Guiding Questions for Organizing International Negotiating & Meeting Spaces
The COVID-19 pandemic upended long-held plans for international conventions, meetings, and negotiating spaces, forcing critical conversations onto digital platforms that, until March 2020, had never been tested by the global community. While the transition to online platforms was necessary, the design and execution of the reimagined virtual meetings have been less than ideal, posing risks to the quality and quantity of public participation now and into the future.
The transition to virtual platforms has laid bare a hierarchy of participants’ rights that favors businesses, industry groups, and those in the Global North, often to the exclusion of civil society, Indigenous Peoples, and local communities.
As negotiating spaces, conferences, and fora begin to reassemble in the coming months, many will need to take urgent action. These critical discussions benefit from the participation of an active, vibrant civil society. For that to exist, conversations and deliberations must be as inclusive as possible.

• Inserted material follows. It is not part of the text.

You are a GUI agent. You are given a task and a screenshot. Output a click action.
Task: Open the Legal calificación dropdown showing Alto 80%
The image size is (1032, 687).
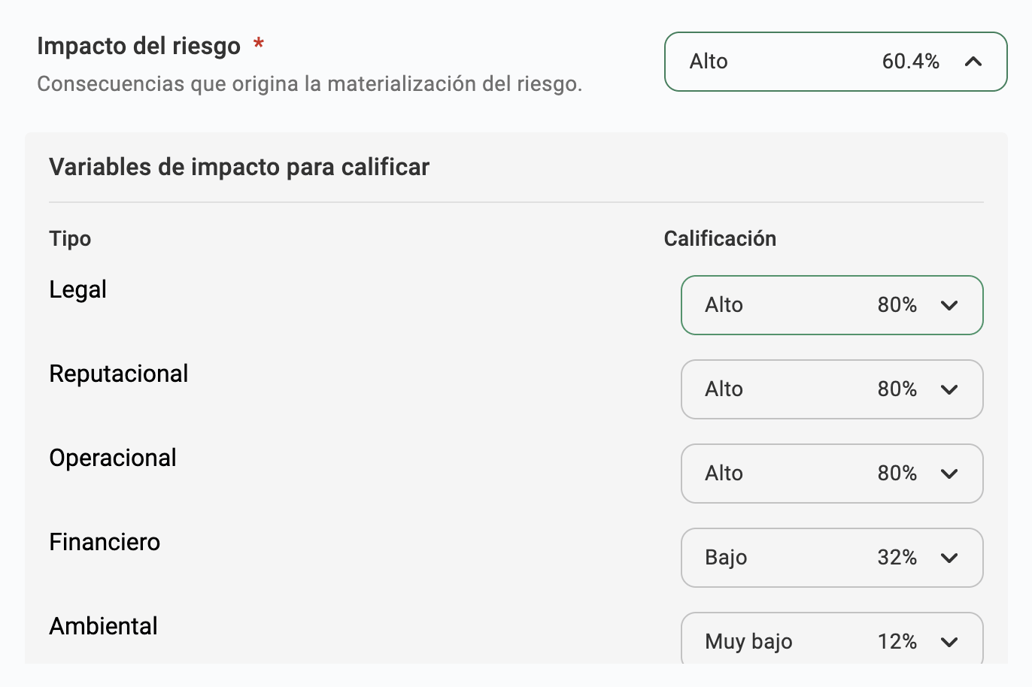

Now, as planners design and implement virtual-only or hybrid meetings, they must rethink how to design meaningful public participation going forward to ensure principles of equity, examine the impact of technical decisions on different stakeholders, and ensure the privacy of all participants.
Meaningful Public Participation in a COVID-19 World: Guiding Questions for Organizing International Negotiating & Meeting Spaces showcases best practices and lessons learned from meetings throughout the pandemic. It is designed to be used in advocacy efforts to change inadequate policies and by meeting organizers in their session planning.